A1168
Title: Penalized QMLE and model selection of time series regressions
Authors: Julie Schnaitmann - University of Tuebingen (Germany) [presenting]
Christian Francq - CREST and University Lille III (France)
Sebastien Laurent - AMU (France)
Abstract: The purpose is to examine a linear regression model applied to the components of a time series, aiming to identify time-varying, constant as well as zero conditional beta coefficients. To address the non-identifiability of parameters when a conditional beta is constant, a Lasso-type estimator is employed. This penalized estimator simplifies the model by shrinking the estimates in favor of natural constant beta representations.
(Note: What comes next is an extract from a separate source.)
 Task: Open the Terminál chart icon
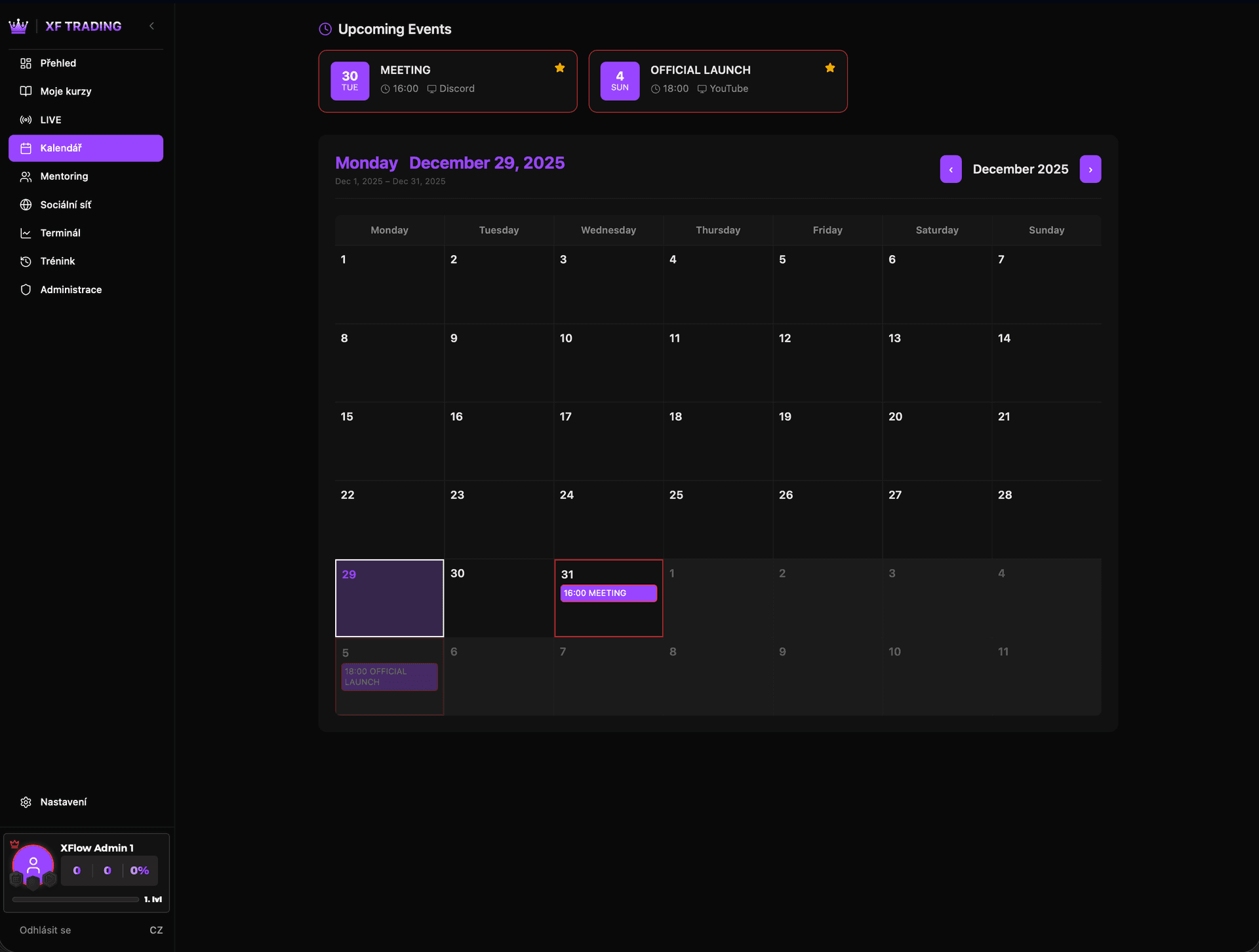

A multistep estimator that first captures the dynamics of the regressors is proposed before estimating the dynamics of the betas. This strategy breaks down a large-dimensional optimization problem into several lower-dimensional ones. Since making strict parametric assumptions is avoided about the innovation distributions, quasi-maximum likelihood estimators are used. The non-Markovian nature of the global model means that standard convex optimization results cannot be applied. The asymptotic distribution of the multistep Lasso estimator and its adaptive version are analyzed, deriving bounds on the maximum value of the penalty term. A nonlinear coordinate-wise descent algorithm is also proposed, which is demonstrated to find stationary points of the objective function. The finite-sample properties of these estimators are further explored through a Monte Carlo simulation and illustrated with an application to financial data.